- Theatrical release poster
- Directed by: Jean-Pierre Améris
- Written by: Alain Layrac
- Produced by: Philippe Godeau Alain Sarde
- Starring: Maud Forget Lou Doillon
- Cinematography: Yves Vandermeeren
- Edited by: Martine Giordano
- Production company: Pan-Européenne
- Distributed by: Universal Pictures France
- Release date: 20 October 1999;
- Running time: 98 minutes
- Country: France
- Language: French
- Budget: $3.8 million
- Box office: $3.5 million

= Bad Company (1999 film) =

1999 French film directed by Jean-Pierre Améris

Bad Company (original title: Mauvaises Fréquentations) is a 1999 French film starring Maud Forget and Lou Doillon.
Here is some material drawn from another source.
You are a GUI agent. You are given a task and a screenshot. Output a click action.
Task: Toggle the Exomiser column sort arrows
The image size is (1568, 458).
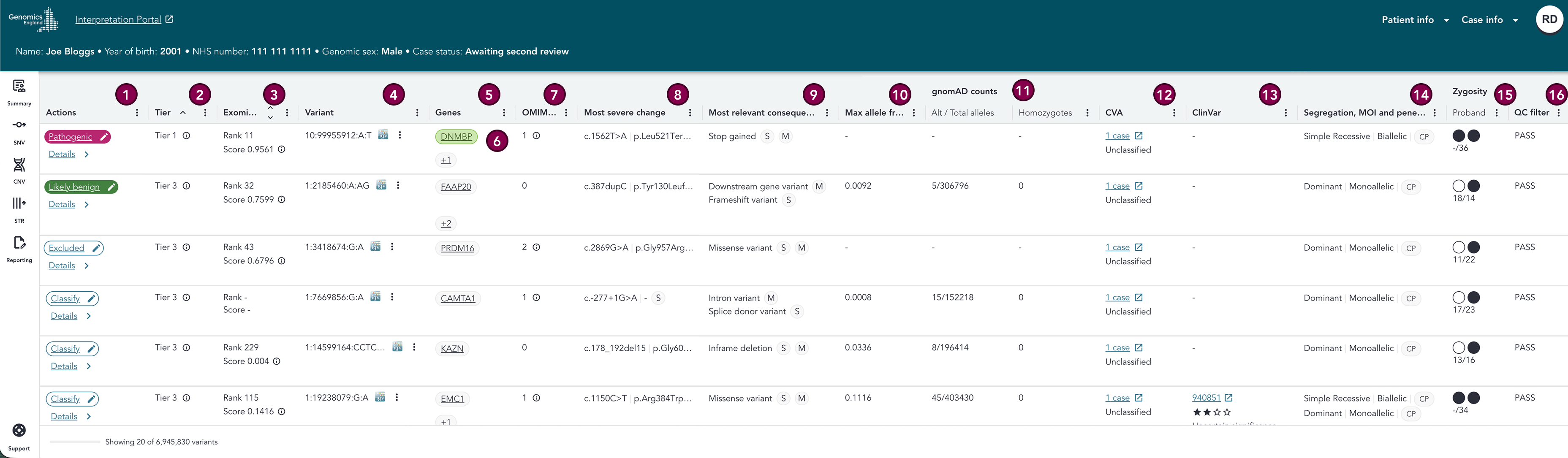coord(270,113)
It is a romantic drama about two young students falling in love. The movie is written by Alain Layrac, and directed by Jean-Pierre Améris. A few scenes from this movie are featured in a music video by Lene Marlin for her song, "Where I'm Headed".

== Cast ==
- Maud Forget – Delphine
- Lou Doillon – Olivia
- Robinson Stévenin – Laurent
- François Berléand – René
- Ariane Ascaride – Olivia's Mother
- Maxime Mansion – Alain
- Cyril Cagnat – Justin
- Delphine Rich – Claire

==Production==
Alain Layrac, the screenwriter, said the casting lasted nine months with 2,000 auditions. "Due to the subject of the film, many have given up. The main actress, Maud Forget, had never done anything. And she carries the whole film on her shoulders. When she started the movie, she had never kissed a boy in her life! And she had to play prostitution scenes in a toilet. Many professional actresses had refused", he recalled.